ÖNCE tartışmasız gerçekle başlayalım: Cumartesi günü Ankara'da yaşanan katliamın hem siyasi hem teknik sebepleri var; bu sebeplerin ortaya çıkmasının sorumlusu ise Türkiye'yi 13 yıldır yönetmekte olan Adalet ve Kalkınma Partisi iktidarlarıdır.
Sadece onun da değil; temmuz ayından beri Türkiye'de siyasi şiddet sonucu hayatını kaybeden 700'e yakın insanın ölümünün sorumluluğu da bu partinin ve iktidarın üzerindedir.
Çok mu ağır bir sorumluluk? Evet, öyle. İktidar olmak ve siyaset yapmak böyle ağır sorumlulukları da üstlenmeyi gerektirir.

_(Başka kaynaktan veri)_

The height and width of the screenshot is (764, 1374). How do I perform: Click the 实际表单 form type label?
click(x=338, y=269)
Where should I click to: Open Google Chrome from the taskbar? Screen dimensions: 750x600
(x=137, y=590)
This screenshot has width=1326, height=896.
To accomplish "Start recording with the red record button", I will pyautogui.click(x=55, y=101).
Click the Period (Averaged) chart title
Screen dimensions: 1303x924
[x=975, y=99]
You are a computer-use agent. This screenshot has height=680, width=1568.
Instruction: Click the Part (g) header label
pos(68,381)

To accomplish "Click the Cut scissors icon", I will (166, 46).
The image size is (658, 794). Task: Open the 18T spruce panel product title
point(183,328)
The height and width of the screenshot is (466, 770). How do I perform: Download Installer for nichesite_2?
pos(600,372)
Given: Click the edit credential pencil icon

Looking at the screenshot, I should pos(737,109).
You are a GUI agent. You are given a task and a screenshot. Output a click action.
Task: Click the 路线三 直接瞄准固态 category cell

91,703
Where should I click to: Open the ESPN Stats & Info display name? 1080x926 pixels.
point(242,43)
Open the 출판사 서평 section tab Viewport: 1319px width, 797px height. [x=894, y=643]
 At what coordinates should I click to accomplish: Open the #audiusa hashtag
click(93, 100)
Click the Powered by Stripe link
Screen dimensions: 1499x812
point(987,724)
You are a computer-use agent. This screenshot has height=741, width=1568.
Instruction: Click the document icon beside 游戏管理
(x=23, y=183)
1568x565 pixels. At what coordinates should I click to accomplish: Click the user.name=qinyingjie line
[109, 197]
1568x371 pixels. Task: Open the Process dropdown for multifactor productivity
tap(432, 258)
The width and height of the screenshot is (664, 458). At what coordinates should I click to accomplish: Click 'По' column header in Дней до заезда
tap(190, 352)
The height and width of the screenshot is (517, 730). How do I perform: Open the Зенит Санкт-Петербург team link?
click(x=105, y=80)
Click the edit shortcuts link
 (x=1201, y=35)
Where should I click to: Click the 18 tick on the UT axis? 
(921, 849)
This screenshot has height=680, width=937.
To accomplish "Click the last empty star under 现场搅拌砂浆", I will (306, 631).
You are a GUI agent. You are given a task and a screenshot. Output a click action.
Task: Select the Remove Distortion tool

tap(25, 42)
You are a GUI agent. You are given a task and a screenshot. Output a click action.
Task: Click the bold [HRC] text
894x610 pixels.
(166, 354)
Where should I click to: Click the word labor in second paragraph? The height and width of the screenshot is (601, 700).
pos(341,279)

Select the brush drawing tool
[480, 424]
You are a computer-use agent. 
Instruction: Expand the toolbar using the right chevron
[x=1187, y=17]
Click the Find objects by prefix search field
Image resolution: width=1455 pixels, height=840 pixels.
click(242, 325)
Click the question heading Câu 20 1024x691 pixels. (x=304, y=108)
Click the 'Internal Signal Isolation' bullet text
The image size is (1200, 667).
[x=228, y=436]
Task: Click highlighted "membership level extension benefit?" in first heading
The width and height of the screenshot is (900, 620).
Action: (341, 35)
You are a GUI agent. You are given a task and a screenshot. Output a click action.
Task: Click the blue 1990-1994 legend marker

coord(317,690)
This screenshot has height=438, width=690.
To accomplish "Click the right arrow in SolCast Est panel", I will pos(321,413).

Demokrasilerde, yaşanan fenalıkların hesabını sorabileceğimiz yegâne kurumdur siyasi iktidar.
Cumartesi günü yaşadığımız katliam için veya temmuz ayından beri yaşadığımız ağır terör ortamı için milyonlarca şey söyleyebiliriz; türlü çeşitli siyasi ve teknik yorumlar yapabiliriz ama bir şey değişmez: 'Sorun' diye adlandırdığımız her şeyi çözmek iktidarların görevidir; çözemediyse sorumluluğunu yeterince iyi yerine getirememiş demektir.
Zamanı geri çeviremeyeceğimize, yeniden cumartesi sabahına veya haziran ayının başına dönemeyeceğimize göre, bundan sonrasını düşünmeli, son dört ayda yaşadıklarımızın bir daha yaşanmaması için neler yapılabileceğine bakmalıyız.
Ülkemizde üç pazar sonra milletvekili genel seçimi yapılacak; bu seçimden tek başına iktidar olarak çıkmayı uman ama bu gerçekleşmese bile Meclis'te en büyük grupla temsil edileceğine kesin gözüyle bakılan siyasi parti yine AK Parti.
Demek ki, bugünün sorunlarının çözüm adresi, en azından çözüm ortağı adresi de aslında şimdiden belli.
Türkiye, terör saldırılarının hedefi haline gelmesine neden olan politikalarının ve uygulamalarının hiçbirini değiştirmeden bu saldırıların olmasını nasıl engelleyecektir?